Sin embargo, a solo treinta meses del deshielo entre EEUU y Cuba, el nuevo presidente estadounidense Donald Trump promete revertir la apertura con la isla al limitar los viajes, y prohibir el comercio con empresas asociadas con las Fuerzas Armadas.

Pero como acabar con un legado no es tarea fácil, Trump no hizo los cambios medulares de las políticas de Obama hacia Cuba. Se mantiene abierta la embajada estadounidense en La Habana, no se prohíben los vuelos comerciales ni los cruceros, y la polémica política de pies secos y mojados que derogó el demócrata, antes de entregar el mando al magnate, no será restituida.

De hecho, de los nueve proyectos de ley que están en el Congreso para proponer la liberación de las restricciones con Cuba, cinco han sido introducidos por congresistas republicanos.

Adicionalmente, la población estadounidense no parece avalar la política bilateral que propone Trump. Una encuesta realizada el 12 de junio por Morning Consult en nombre de Engage Cuba, una organización que favorece la liberalización continuada y ampliada de la política estadounidense hacia la isla, advierte que el 65% de los votantes apoya el mantenimiento de la política de Cuba lanzada por Obama. Solo un 18% se opone a ese acercamiento.

La oposición ha Trump vendría incluso de sus filas partidistas; seis de cada 10 republicanos están a favor de la reducción de los viajes y las restricciones comerciales. Incluso 44% de los votantes de Trump apoyan que cesen las restricciones del gobierno de los Estados Unidos hacia Cuba, según el estudio de la Consumer Research de la Sociedad Americana de Agentes de Viajes (ASTA, por sus siglas en inglés).

Casi un tercio de los partidarios de Trump no opinan sobre el asunto, mientras que el 27% se opone fuertemente, o en cierta medida, a facilitar los viajes a Cuba.

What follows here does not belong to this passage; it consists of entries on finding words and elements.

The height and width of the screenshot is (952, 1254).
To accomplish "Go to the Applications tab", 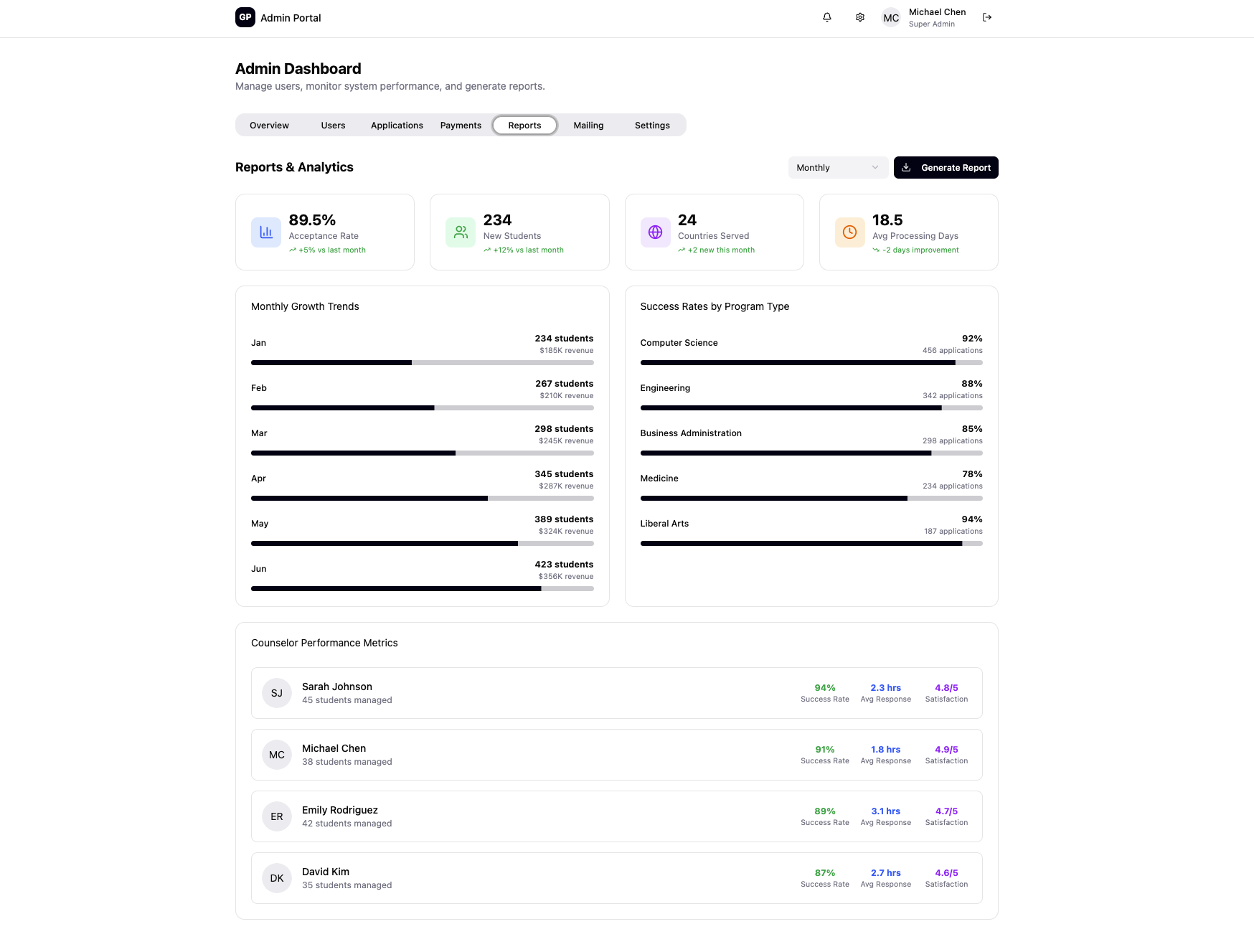I will (x=397, y=126).
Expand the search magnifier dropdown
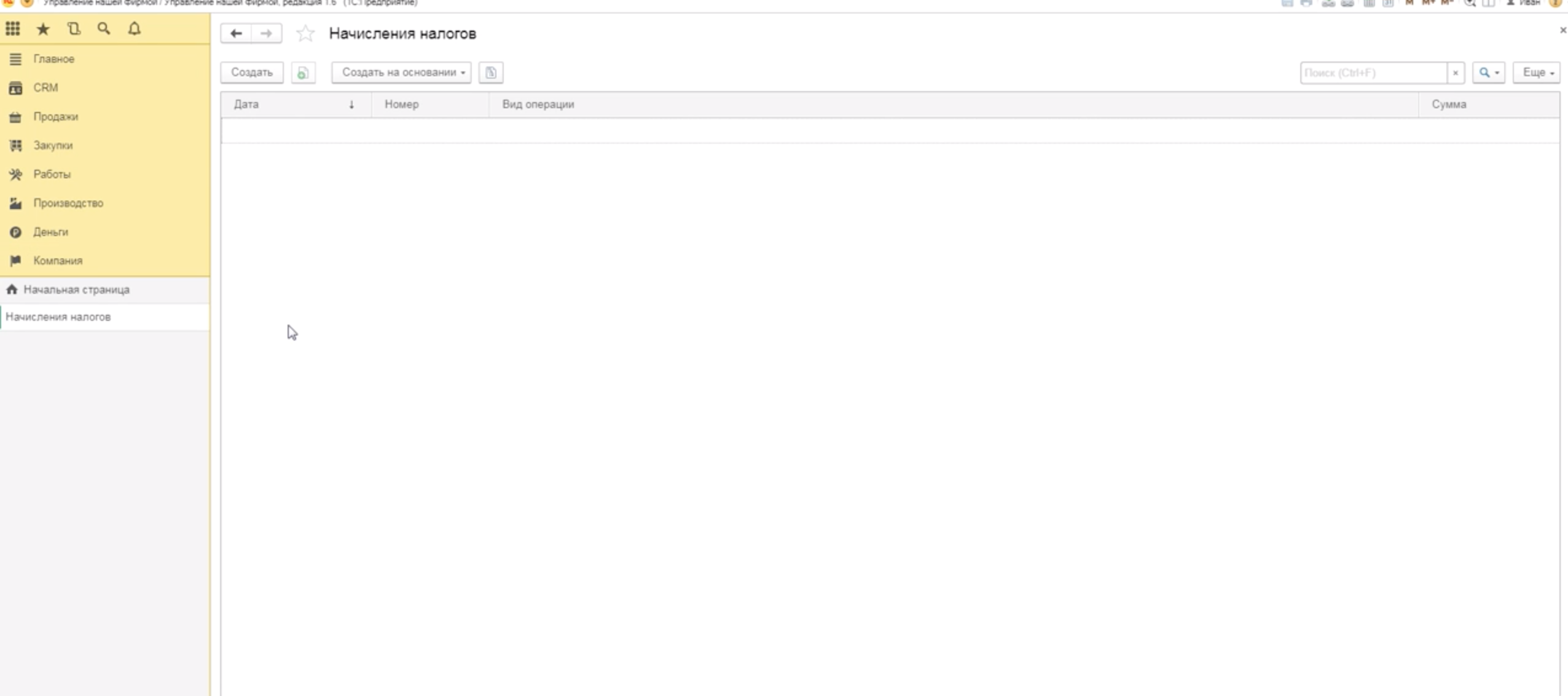This screenshot has width=1568, height=696. click(x=1488, y=73)
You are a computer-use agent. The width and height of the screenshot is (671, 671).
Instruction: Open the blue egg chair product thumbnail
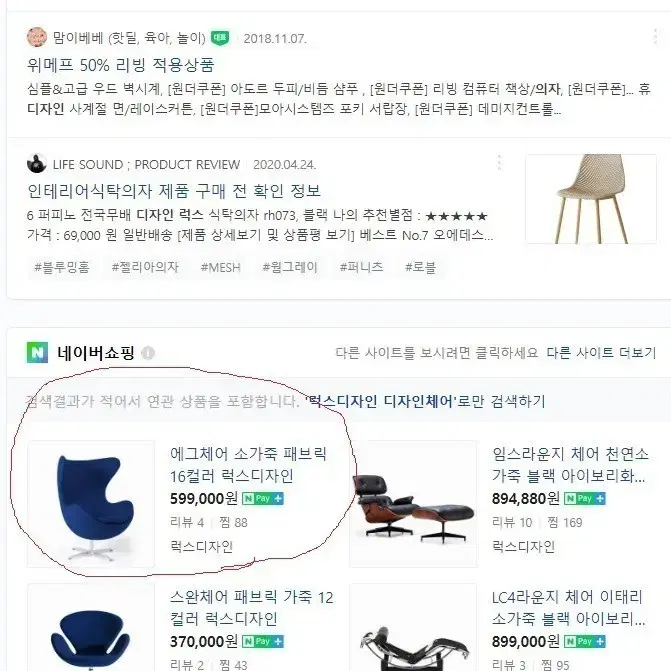[91, 504]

Impacto de revertir las políticas de acercamiento

De acuerdo al informe “El impacto económico del endurecimiento de las regulaciones de EEUU sobre Cuba”, realizado por Engage Cuba, revertir las políticas hacia la isla provocaría pérdidas económicas para EEUU superiores a los 6.600 millones de dólares, afectando 12.295 puestos de trabajo.

En el desglose de Engage Cuba, las tres áreas afectadas serían la industria de viajes, con pérdidas de 3.500 millones de dólares y 10.154 puestos de trabajo; la manufactura con 929 millones de dólares y 1.359 empleos; y el envío de remesas con 1.200 millones de dólares y 782 trabajos.

Una reversión de estos cambios resultaría en una desaceleración comercial y pérdida de miles de empleos, incluso antes de que se tengan en cuenta los efectos inducidos.

“Antes de cambiar las regulaciones, la Administración debe considerar cuidadosamente las futuras oportunidades para los negocios de EEUU. Cuba necesita inversiones en todos los ámbitos: telecomunicaciones, agricultura, construcción, vivienda, farmacéuticos y biotecnológicos, y energía, además de la necesidad de importaciones para el consumo (alimentos, bienes de consumo, bienes de consumo duraderos), y los exportadores estadounidenses son los mejores para satisfacer estas necesidades“, sentencia el estudio de Engage Cuba.